» DIRECTIONS: Rewrite all of the data below, replacing "Save Draft" with "Save as Draft" wherever it occurs and leaving everything else unchanged.

» TASK MATERIAL:
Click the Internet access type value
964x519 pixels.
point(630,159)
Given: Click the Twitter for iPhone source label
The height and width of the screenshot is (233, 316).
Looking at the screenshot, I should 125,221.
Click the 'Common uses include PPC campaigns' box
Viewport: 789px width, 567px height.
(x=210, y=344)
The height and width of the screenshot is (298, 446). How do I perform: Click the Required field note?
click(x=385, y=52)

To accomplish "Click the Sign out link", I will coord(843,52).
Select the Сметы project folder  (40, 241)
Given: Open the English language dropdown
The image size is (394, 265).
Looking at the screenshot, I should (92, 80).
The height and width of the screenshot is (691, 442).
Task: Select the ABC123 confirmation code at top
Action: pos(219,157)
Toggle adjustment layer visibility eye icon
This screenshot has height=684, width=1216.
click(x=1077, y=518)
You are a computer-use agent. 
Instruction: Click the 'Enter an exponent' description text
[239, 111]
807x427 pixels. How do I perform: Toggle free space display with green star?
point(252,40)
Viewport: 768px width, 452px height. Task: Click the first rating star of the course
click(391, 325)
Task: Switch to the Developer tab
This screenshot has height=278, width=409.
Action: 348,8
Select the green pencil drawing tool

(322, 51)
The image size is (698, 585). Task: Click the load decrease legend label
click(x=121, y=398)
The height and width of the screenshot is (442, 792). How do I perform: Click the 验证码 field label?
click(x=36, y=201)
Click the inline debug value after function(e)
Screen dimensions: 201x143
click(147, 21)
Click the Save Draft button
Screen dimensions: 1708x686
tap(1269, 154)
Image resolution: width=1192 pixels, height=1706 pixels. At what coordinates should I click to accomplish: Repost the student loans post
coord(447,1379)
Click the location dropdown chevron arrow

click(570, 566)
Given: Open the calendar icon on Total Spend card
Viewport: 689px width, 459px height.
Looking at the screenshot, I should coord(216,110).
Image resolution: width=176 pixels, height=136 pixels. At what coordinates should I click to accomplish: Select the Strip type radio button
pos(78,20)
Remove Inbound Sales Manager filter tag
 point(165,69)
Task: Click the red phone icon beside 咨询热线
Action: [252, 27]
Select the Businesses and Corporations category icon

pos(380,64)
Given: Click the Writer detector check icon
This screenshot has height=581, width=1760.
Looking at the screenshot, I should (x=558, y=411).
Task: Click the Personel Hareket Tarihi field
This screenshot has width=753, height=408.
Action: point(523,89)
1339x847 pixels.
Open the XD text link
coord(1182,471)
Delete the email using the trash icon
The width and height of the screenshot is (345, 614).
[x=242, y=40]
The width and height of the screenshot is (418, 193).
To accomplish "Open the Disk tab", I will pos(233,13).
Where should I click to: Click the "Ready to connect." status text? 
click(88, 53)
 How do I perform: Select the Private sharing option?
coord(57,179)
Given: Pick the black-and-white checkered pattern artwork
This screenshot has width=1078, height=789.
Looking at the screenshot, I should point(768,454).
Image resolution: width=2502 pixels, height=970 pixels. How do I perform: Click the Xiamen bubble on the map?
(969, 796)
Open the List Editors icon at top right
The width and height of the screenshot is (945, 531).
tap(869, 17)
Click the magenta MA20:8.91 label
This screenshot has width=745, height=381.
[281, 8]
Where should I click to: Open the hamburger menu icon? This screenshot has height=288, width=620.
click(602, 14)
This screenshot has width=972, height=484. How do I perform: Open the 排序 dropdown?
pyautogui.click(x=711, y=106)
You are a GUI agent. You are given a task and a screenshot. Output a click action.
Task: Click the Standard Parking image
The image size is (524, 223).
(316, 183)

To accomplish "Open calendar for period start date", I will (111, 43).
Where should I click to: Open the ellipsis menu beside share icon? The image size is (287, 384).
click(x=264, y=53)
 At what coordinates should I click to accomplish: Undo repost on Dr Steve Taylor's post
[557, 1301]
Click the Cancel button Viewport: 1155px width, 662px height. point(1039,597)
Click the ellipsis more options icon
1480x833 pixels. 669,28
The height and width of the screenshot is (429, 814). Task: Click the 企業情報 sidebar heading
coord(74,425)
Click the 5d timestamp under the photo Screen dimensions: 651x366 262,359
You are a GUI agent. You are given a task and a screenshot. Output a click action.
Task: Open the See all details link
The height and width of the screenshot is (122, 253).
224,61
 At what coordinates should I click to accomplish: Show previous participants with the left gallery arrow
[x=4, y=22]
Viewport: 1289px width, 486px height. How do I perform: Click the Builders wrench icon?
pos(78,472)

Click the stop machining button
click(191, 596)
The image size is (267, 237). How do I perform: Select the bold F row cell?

» WRITTEN REPLY:
Click the Internet access type value
964x519 pixels.
point(630,159)
Given: Click the Twitter for iPhone source label
The height and width of the screenshot is (233, 316).
Looking at the screenshot, I should 125,221.
Click the 'Common uses include PPC campaigns' box
Viewport: 789px width, 567px height.
(x=210, y=344)
The height and width of the screenshot is (298, 446). How do I perform: Click the Required field note?
click(x=385, y=52)

To accomplish "Click the Sign out link", I will coord(843,52).
Select the Сметы project folder  (40, 241)
Given: Open the English language dropdown
The image size is (394, 265).
Looking at the screenshot, I should (92, 80).
The height and width of the screenshot is (691, 442).
Task: Select the ABC123 confirmation code at top
Action: pos(219,157)
Toggle adjustment layer visibility eye icon
This screenshot has height=684, width=1216.
click(x=1077, y=518)
You are a computer-use agent. 
Instruction: Click the 'Enter an exponent' description text
[239, 111]
807x427 pixels. How do I perform: Toggle free space display with green star?
point(252,40)
Viewport: 768px width, 452px height. Task: Click the first rating star of the course
click(391, 325)
Task: Switch to the Developer tab
This screenshot has height=278, width=409.
Action: 348,8
Select the green pencil drawing tool

(322, 51)
The image size is (698, 585). Task: Click the load decrease legend label
click(x=121, y=398)
The height and width of the screenshot is (442, 792). How do I perform: Click the 验证码 field label?
click(x=36, y=201)
Click the inline debug value after function(e)
Screen dimensions: 201x143
click(147, 21)
Click the Save as Draft button
Screen dimensions: 1708x686
tap(1269, 154)
Image resolution: width=1192 pixels, height=1706 pixels. At what coordinates should I click to accomplish: Repost the student loans post
coord(447,1379)
Click the location dropdown chevron arrow

click(570, 566)
Given: Open the calendar icon on Total Spend card
Viewport: 689px width, 459px height.
Looking at the screenshot, I should coord(216,110).
Image resolution: width=176 pixels, height=136 pixels. At what coordinates should I click to accomplish: Select the Strip type radio button
pos(78,20)
Remove Inbound Sales Manager filter tag
 point(165,69)
Task: Click the red phone icon beside 咨询热线
Action: [252, 27]
Select the Businesses and Corporations category icon

pos(380,64)
Given: Click the Writer detector check icon
This screenshot has height=581, width=1760.
Looking at the screenshot, I should (x=558, y=411).
Task: Click the Personel Hareket Tarihi field
This screenshot has width=753, height=408.
Action: point(523,89)
1339x847 pixels.
Open the XD text link
coord(1182,471)
Delete the email using the trash icon
The width and height of the screenshot is (345, 614).
[x=242, y=40]
The width and height of the screenshot is (418, 193).
To accomplish "Open the Disk tab", I will pos(233,13).
Where should I click to: Click the "Ready to connect." status text? 
click(88, 53)
 How do I perform: Select the Private sharing option?
coord(57,179)
Given: Pick the black-and-white checkered pattern artwork
This screenshot has width=1078, height=789.
Looking at the screenshot, I should point(768,454).
Image resolution: width=2502 pixels, height=970 pixels. How do I perform: Click the Xiamen bubble on the map?
(969, 796)
Open the List Editors icon at top right
The width and height of the screenshot is (945, 531).
tap(869, 17)
Click the magenta MA20:8.91 label
This screenshot has width=745, height=381.
[281, 8]
Where should I click to: Open the hamburger menu icon? This screenshot has height=288, width=620.
click(602, 14)
This screenshot has width=972, height=484. How do I perform: Open the 排序 dropdown?
pyautogui.click(x=711, y=106)
You are a GUI agent. You are given a task and a screenshot. Output a click action.
Task: Click the Standard Parking image
The image size is (524, 223).
(316, 183)

To accomplish "Open calendar for period start date", I will (111, 43).
Where should I click to: Open the ellipsis menu beside share icon? The image size is (287, 384).
click(x=264, y=53)
 At what coordinates should I click to accomplish: Undo repost on Dr Steve Taylor's post
[557, 1301]
Click the Cancel button Viewport: 1155px width, 662px height. point(1039,597)
Click the ellipsis more options icon
1480x833 pixels. 669,28
The height and width of the screenshot is (429, 814). Task: Click the 企業情報 sidebar heading
coord(74,425)
Click the 5d timestamp under the photo Screen dimensions: 651x366 262,359
You are a GUI agent. You are given a task and a screenshot. Output a click action.
Task: Open the See all details link
The height and width of the screenshot is (122, 253).
224,61
 At what coordinates should I click to accomplish: Show previous participants with the left gallery arrow
[x=4, y=22]
Viewport: 1289px width, 486px height. How do I perform: Click the Builders wrench icon?
pos(78,472)

Click the stop machining button
click(191, 596)
The image size is (267, 237). How do I perform: Select the bold F row cell?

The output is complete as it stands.